:: Task brief ::
Below are some records. List each line of them that contains the string "screenshot", matching case.

:: Supplied material ::
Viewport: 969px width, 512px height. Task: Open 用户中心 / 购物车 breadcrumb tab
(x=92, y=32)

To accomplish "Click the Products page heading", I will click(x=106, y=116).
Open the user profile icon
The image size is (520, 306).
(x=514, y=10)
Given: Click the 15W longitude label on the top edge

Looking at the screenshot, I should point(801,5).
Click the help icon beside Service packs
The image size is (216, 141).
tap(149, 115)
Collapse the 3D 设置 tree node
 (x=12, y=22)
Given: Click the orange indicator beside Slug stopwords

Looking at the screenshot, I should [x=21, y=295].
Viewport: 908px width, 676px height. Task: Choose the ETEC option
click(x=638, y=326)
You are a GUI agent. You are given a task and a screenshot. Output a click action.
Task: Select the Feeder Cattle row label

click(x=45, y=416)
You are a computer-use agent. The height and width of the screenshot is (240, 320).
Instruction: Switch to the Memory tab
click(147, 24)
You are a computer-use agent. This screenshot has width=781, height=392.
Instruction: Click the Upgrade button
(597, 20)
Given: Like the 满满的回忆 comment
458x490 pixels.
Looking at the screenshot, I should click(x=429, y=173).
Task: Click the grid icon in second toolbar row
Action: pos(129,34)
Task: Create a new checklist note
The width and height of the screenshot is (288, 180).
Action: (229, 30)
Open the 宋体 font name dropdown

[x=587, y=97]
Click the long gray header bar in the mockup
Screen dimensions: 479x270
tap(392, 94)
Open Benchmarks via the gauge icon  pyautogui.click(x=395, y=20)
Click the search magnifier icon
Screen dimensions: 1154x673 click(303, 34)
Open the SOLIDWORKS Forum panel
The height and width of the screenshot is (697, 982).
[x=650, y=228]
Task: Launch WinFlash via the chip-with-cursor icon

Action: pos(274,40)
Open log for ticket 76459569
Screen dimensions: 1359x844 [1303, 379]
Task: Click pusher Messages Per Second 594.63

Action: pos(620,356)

:: Result ::
Looking at the screenshot, I should point(801,5).
Looking at the screenshot, I should [x=21, y=295].
You are a GUI agent. You are given a task and a screenshot. Output a click action.
You are a computer-use agent. The height and width of the screenshot is (240, 320).
You are a computer-use agent. This screenshot has width=781, height=392.
Looking at the screenshot, I should click(x=429, y=173).
The width and height of the screenshot is (288, 180).
The height and width of the screenshot is (697, 982).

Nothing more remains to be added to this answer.